Asimismo, también está escrito que las porteras ven la televisión sin descanso mientras sus gruesos gatos dormitan, y que el vestíbulo del edificio tiene que oler a potaje, a sopa o a guiso de legumbres. Tengo la inmensa suerte de ser portera en una residencia de mucha categoría. Era para mí tan humillante tener que cocinar esos platos infames que la intervención del señor de Broglie, el consejero de Estado del primero -intervención que debió de describir a su esposa como educada pero firme, y que tenía como fin erradicar de la existencia común ese tufo plebeyo-, fue un inmenso alivio que disimulé lo mejor que pude bajo la apariencia de una obediencia forzosa.

Eso fue hace veintisiete años. Desde entonces, voy cada día a la carnicería a comprar una loncha de jamón o un filete de hígado de ternera, que guardo en mi bolsa de la compra entre el paquete de fideos y el manojo de zanahorias. Exhibo con complacencia estos víveres de pobre, realzados por la característica apreciable de que no huelen porque soy pobre en una casa de ricos, con el fin de alimentar a la vez el lugar común consensual y a mi gato, León, que si está gordo es por esas viandas que deberían estarme destinadas, y que se atiborra ruidosamente de embutido y pasta con mantequilla mientras yo puedo dar rienda suelta, sin perturbaciones olfativas y sin levantar sospechas, a mis propias inclinaciones culinarias.

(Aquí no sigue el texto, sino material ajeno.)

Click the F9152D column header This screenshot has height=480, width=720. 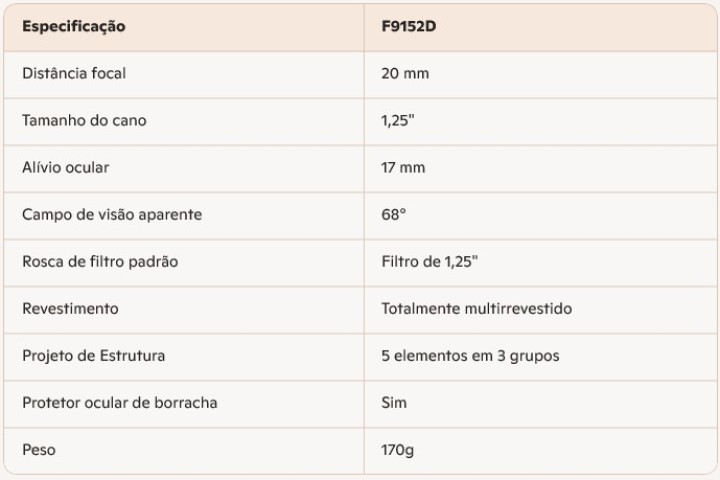(x=408, y=27)
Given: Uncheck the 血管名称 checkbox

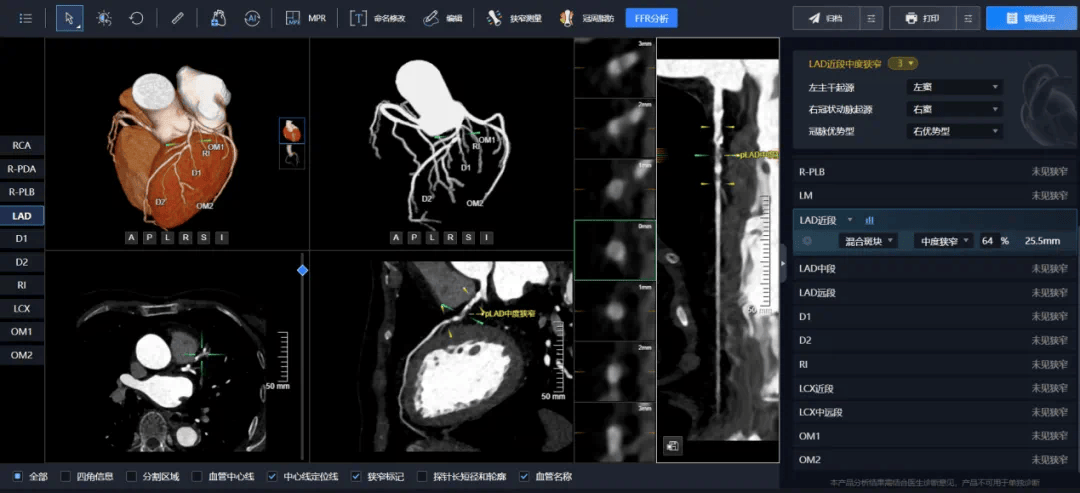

Más ardua fue la cuestión de la televisión. En tiempos de mi difunto esposo, me acostumbré sin embargo, porque la constancia con que éste se aplicaba a su contemplación me ahorraba a mí la pejiguera de tener que hacerlo yo. Llegaba hasta el vestíbulo el ruido ahogado del aparato, y ello bastaba para perpetuar el juego de las jerarquías sociales, la apariencia de las cuales, una vez fallecido Lucien, tuve que esforzarme por mantener, a costa de más de un quebradero de cabeza. En vida, mi marido me liberaba de la inicua obligación; una vez muerto, me privaba de su incultura, escudo indispensable contra el recelo ajeno.

La solución la hallé en un botón que no era tal.

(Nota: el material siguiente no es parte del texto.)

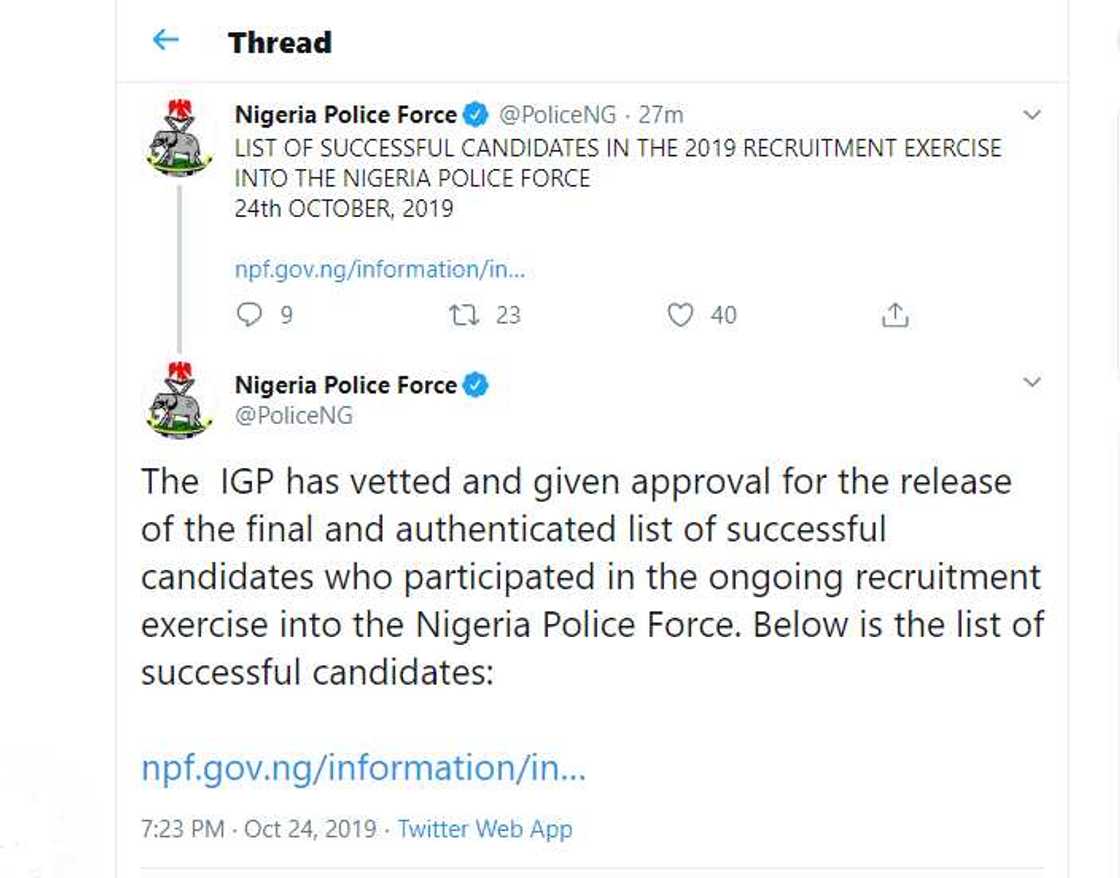Click the 7:23 PM Oct 24, 2019 timestamp
The width and height of the screenshot is (1120, 878).
(258, 829)
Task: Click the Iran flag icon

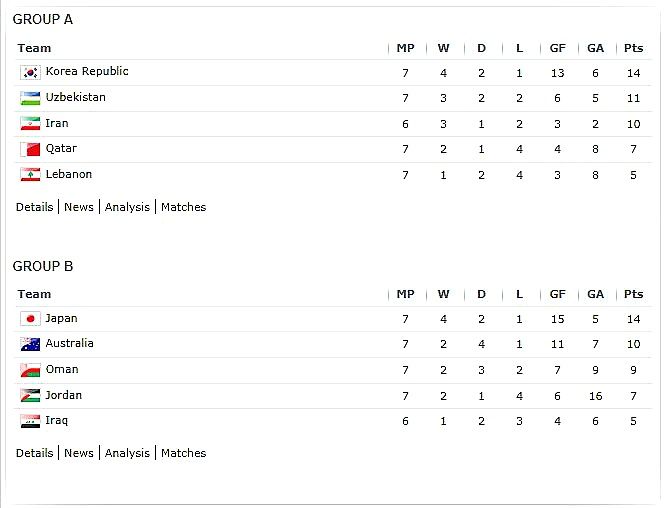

Una campanilla unida a un mecanismo que funciona por infrarrojos me avisa ahora de cualquier ir y venir por el vestíbulo del edificio, lo cual hace inútil todo botón que, al pulsarse, me advertiría de alguna presencia en el portal, por muy lejos que yo me encontrase. En tales ocasiones, permanezco en la habitación del fondo, donde paso la mayor parte de mis horas de ocio y donde, al amparo de los ruidos y los olores que mi condición me impone, puedo vivir como me place sin verme privada de la información vital para todo centinela, a saber: quién entra, quién sale, con quién y a qué hora.

Así, los residentes que cruzaban el vestíbulo oían los sonidos ahogados que indican que hay un televisor encendido y, más por carencia que por exceso de imaginación, se formaban la imagen de la portera arrellanada en el sofá ante la caja tonta. Yo, encerrada en mi antro, no oía nada pero sabía que alguien transitaba. Entonces, en la habitación contigua, por el ojo de buey situado frente a la escalera, oculta tras el visillo blanco, averiguaba con discreción la identidad del transeúnte.

La aparición de las cintas de vídeo y, más adelante, del dios DVD, cambió las cosas de manera aún más radical en lo que a mi beatitud se refiere. Como no es muy frecuente que una portera disfrute con Muerte en Venecia, y que de la portería provengan notas de Mahler, recurrí a los ahorros conyugales, con tanto esfuerzo reunidos, y adquirí otro aparato que instalé en mi escondrijo. Mientras, garante de mi clandestinidad, el televisor de la portería berreaba sin que yo lo oyera insensateces para cerebros poco o nada refinados, yo podía extasiarme, con lágrimas en los ojos, ante los milagros del Arte.